Sunday, August 4, 2013

Nap Time


All is now quiet on a Sunday afternoon.  But it wasn’t easy.  I had one heck of a time getting the little guy to sleep. Okay, I can't take the credit.  But it wasn't my fault.  I did all I could. Really. Here's how it went down, and since my wife doesn't have a blog you will just have to take my words for it: It was around lunch time, she had just fed him and handed him over as she stepped out of the room for lunch. He wasn't having it. He tussled, fussed, arched his back and spit the nuk at me with the moxie of a gun-slinging villain in a western.  It was high noon and he wasn’t going down without a fight.

I rocked him. I pat his rear, I sang until he was on the verge of tears.

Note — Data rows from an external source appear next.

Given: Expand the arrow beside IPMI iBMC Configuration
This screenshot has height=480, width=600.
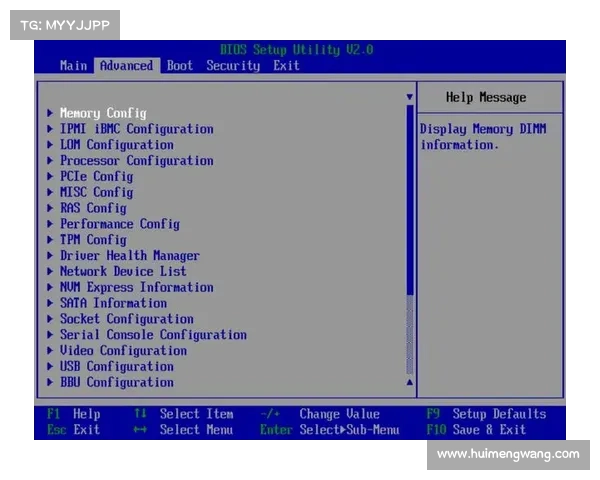Looking at the screenshot, I should (x=50, y=129).
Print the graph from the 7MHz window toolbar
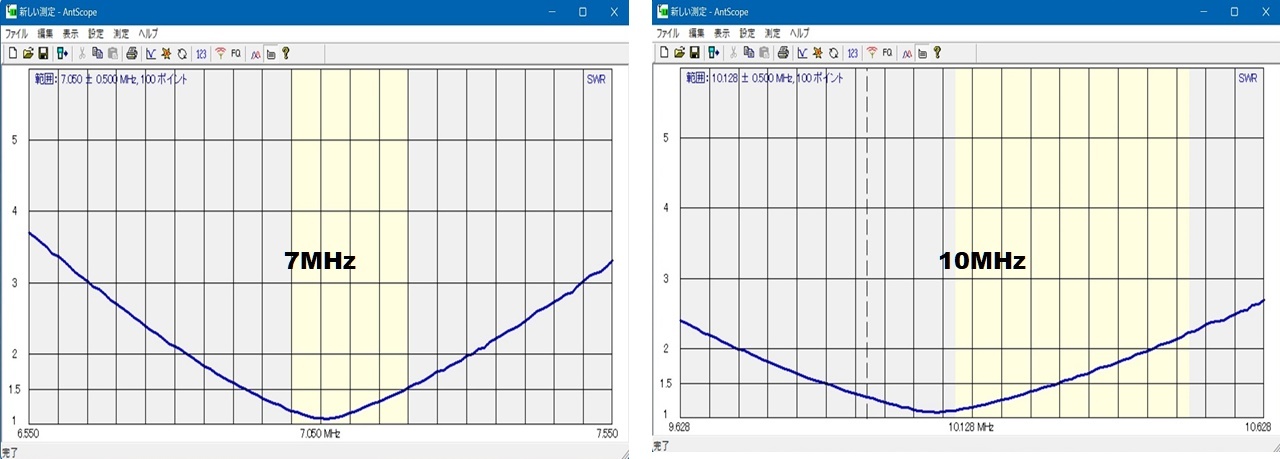Image resolution: width=1280 pixels, height=459 pixels. tap(131, 53)
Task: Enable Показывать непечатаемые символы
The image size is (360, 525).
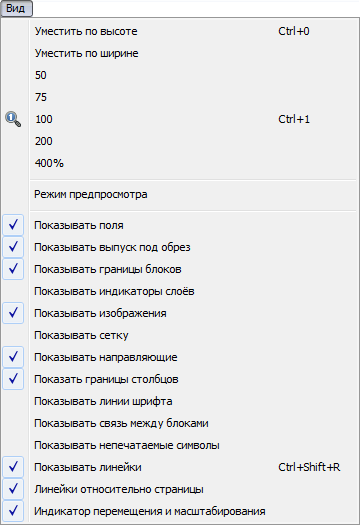Action: click(179, 445)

Finally the eyes rolled back and we were in business.  The jerking and rolling stopped.  The eyelids fell to a close.  Success.  But…

In the background I heard strange, foreign voices that I traced to the television.  An advertisement for cosmetics, and then perfume, and then, um, other, products….I glanced down in search for the remote.  It was on the coffee table, miles and miles away. And then...

We now return to The Flower Girl, only on Hallmark….

No.  Please no.  For the love of God, NO…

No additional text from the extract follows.